En Amérique Latine comme en Europe les expériences recherchant un « habitat plus écologique » sont de plus eu plus nombreuses. Si la mode des éco-quartiers ou la nécessité de faire du marketing vert pour vendre des projets immobiliers ou urbains ne sont pas encore aussi vives que chez nous, ici, c’est plutôt à l’échelle de petites initiatives locales que l’on trouve le nouvel habitat écologique. Nous en avons rencontré différents au cours de notre voyage, en cherchant à faire le lien entre cette quête de l’autosuffisance écologique et une autogestion durable pour un habitat du futur.

Eco-constructions à Valparaiso, Chili.

Eco-constructions à Valparaiso, Chili.

Le phénomène des « Eco-Aldeas »: Entre éco-communautés et revalorisation de savoirs vernaculaires

Alors que nous habitions à Buenos Aires, nous avons rapidement été informés de l’existence dans tout le continent des Eco-Aldeas. S’il n’existe pas de réelle définition de ces espaces, nous pouvons cependant dire que ces éco-villages sont des espaces, le plus souvent ruraux, créés à l’initiative d’une famille ou d’un groupe de personne vivant essentiellement suivant les principes de la permaculture. S’il est évidemment impossible de généraliser, il semble que les Eco Aldeas latinos soient liées à un mouvement de rejet du mode de vie urbain consumériste et la quête d’un habitat et d’une organisation sociale plus respectueuse de la nature comme de l’être humain.

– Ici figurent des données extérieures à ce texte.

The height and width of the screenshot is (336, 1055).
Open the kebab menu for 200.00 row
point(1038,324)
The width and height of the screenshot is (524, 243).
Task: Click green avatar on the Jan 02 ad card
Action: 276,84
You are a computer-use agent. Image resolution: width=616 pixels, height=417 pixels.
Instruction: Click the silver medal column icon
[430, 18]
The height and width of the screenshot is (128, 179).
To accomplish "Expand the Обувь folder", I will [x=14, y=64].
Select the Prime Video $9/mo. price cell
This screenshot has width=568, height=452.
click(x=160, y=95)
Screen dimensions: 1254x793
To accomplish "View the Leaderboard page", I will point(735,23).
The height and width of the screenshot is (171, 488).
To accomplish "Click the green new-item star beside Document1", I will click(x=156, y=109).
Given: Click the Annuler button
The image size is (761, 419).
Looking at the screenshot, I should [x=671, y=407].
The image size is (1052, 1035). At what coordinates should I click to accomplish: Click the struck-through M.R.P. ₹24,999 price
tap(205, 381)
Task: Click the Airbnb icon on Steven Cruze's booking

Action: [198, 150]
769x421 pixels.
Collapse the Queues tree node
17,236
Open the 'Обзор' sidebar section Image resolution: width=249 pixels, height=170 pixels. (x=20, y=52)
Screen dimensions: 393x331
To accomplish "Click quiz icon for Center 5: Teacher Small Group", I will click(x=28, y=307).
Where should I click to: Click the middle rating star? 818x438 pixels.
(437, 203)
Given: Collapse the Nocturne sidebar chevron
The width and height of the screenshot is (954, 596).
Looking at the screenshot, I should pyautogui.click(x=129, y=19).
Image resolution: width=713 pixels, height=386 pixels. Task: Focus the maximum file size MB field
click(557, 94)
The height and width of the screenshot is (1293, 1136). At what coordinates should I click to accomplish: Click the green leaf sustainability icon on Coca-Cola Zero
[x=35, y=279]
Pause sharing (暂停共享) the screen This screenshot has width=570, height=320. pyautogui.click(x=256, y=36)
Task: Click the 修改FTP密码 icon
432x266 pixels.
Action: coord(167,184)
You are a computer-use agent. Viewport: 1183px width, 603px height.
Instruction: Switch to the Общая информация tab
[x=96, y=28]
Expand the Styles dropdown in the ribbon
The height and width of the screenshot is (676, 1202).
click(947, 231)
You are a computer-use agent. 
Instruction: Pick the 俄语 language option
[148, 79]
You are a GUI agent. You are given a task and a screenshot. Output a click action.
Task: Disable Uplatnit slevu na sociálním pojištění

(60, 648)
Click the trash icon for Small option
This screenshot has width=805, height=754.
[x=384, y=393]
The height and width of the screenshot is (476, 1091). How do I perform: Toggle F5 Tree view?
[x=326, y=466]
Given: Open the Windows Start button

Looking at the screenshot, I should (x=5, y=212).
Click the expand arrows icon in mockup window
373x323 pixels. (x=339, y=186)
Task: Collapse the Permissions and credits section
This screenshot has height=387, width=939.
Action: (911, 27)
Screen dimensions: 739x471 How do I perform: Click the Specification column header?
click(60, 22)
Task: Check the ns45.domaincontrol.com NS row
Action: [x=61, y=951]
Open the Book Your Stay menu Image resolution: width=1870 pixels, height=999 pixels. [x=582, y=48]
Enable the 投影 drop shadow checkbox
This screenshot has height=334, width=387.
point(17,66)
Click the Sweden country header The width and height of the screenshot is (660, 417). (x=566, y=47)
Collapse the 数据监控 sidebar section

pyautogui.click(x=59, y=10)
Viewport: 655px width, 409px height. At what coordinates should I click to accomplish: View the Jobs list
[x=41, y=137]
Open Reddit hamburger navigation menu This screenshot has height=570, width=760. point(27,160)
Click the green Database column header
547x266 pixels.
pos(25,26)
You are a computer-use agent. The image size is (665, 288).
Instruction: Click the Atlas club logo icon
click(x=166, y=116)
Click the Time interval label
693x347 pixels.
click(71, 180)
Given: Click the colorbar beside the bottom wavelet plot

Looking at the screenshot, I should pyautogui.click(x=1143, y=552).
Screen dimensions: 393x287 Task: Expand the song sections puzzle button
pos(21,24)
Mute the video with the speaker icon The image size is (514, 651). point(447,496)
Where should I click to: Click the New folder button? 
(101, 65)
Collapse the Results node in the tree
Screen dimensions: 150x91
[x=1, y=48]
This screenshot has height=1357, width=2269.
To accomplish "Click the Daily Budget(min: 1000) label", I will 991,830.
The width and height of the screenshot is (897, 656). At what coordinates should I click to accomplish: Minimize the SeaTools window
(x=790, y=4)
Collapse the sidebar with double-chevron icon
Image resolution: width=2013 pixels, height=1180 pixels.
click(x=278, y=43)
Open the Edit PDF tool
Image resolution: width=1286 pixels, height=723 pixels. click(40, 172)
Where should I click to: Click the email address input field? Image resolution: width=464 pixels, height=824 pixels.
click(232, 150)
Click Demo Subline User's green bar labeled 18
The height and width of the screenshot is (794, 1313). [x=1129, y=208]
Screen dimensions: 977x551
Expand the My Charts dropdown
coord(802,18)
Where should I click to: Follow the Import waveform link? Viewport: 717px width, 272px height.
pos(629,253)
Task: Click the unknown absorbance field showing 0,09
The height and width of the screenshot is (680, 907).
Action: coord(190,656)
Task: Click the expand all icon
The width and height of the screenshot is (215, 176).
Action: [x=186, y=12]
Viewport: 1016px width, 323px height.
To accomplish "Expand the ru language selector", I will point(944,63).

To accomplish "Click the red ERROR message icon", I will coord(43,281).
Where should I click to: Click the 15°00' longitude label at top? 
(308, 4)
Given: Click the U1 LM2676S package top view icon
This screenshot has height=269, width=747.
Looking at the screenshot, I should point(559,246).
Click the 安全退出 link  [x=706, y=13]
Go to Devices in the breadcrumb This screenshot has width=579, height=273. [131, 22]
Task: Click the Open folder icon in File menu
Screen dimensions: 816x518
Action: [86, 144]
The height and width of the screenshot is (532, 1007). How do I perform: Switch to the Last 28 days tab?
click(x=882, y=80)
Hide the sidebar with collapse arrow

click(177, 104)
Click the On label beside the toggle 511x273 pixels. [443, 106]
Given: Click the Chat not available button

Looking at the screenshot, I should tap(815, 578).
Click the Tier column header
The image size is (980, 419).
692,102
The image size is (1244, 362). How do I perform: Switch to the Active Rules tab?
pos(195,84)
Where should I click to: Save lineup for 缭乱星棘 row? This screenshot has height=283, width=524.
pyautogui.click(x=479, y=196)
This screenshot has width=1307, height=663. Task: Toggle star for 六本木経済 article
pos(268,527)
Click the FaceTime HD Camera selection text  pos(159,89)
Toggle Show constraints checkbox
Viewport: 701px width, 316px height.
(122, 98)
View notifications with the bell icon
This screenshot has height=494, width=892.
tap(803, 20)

Les Eco-Aldeas ont ainsi en commun d’intégrer les 3 principes de la permaculture définis par David Holmgren qui sont de prendre soin de la terre (sol, forêt, eau), de l’humain (soi-même, ses proches et la communauté) et de partager équitablement (limiter la consommation et la reproduction , redistribuer le surplus). La construction en matériaux naturels locaux ou en matériaux recyclés, captation et filtration naturelle d’eau de pluie, toilettes sèches, chauffage à la biomasse, four en terre, énergies renouvelables, potager, élevage de lombrics californiens pour le compostage, ou encore pisciculture, font partie des éléments récurrents dans ces Eco Aldeas. Qu’elle soit inspirée de la cosmologie maya, indigène, hindoue, des Annales Akashiques ou d’un mélange de celles-ci, la composante spirituelle y est souvent également très présente.

Permaculture et éco-constuction en Argentine

Velatropa est une des Eco Aldeas que nous avons visité. Construit sur les anciennes fondations de ce qui devait être un des bâtiments de la faculté d’architecture de l’Université de Buenos Aires, ce centre expérimental interdisciplinaire s’est donné comme mission la protection de la réserve naturelle de l’Université. Ses habitants définissent ce lieu comme « un centre de développement de formes alternatives pour endosser notre rôle comme habitants de la planète Terre ».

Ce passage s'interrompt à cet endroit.